:: DATA EXCERPTS ::
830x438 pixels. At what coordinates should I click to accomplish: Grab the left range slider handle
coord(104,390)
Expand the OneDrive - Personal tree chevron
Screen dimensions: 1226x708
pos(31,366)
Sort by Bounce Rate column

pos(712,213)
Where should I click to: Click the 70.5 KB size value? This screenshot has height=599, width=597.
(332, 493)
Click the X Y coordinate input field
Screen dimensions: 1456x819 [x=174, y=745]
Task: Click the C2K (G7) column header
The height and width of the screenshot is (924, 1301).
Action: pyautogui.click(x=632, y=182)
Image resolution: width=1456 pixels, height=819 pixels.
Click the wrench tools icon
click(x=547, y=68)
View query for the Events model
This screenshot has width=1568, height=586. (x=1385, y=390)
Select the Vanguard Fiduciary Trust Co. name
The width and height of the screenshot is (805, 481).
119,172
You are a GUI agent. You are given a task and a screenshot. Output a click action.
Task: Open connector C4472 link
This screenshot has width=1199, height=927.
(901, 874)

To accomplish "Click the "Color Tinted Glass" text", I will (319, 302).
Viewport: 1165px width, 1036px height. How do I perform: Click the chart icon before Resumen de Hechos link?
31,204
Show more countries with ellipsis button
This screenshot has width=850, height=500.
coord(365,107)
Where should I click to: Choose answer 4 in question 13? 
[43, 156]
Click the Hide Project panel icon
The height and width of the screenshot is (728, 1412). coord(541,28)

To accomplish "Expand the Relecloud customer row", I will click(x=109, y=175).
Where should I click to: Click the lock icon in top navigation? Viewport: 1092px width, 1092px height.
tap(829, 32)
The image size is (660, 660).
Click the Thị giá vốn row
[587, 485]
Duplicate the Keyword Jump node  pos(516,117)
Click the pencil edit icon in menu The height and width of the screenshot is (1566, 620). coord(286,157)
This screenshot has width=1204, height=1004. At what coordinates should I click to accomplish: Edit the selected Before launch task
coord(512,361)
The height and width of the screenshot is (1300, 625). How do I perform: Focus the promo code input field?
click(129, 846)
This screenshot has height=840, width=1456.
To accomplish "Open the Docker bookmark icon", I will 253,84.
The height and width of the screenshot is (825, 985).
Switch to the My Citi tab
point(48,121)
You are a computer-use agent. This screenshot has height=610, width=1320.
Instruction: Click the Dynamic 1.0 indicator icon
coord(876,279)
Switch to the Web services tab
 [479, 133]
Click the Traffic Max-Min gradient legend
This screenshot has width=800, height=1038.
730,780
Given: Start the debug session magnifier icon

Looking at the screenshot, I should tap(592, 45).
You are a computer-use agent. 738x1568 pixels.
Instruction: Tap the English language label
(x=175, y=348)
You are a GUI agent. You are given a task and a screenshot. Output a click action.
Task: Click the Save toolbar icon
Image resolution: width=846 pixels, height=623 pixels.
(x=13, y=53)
:::
# EXERCISE AIM:
Copy out the lines from the one containing "The height and width of the screenshot is (825, 985)." through the end of the items, both ends included.

# RESPONSE:
The height and width of the screenshot is (825, 985).
Switch to the My Citi tab
point(48,121)
You are a computer-use agent. This screenshot has height=610, width=1320.
Instruction: Click the Dynamic 1.0 indicator icon
coord(876,279)
Switch to the Web services tab
 [479, 133]
Click the Traffic Max-Min gradient legend
This screenshot has width=800, height=1038.
730,780
Given: Start the debug session magnifier icon

Looking at the screenshot, I should tap(592, 45).
You are a computer-use agent. 738x1568 pixels.
Instruction: Tap the English language label
(x=175, y=348)
You are a GUI agent. You are given a task and a screenshot. Output a click action.
Task: Click the Save toolbar icon
Image resolution: width=846 pixels, height=623 pixels.
(x=13, y=53)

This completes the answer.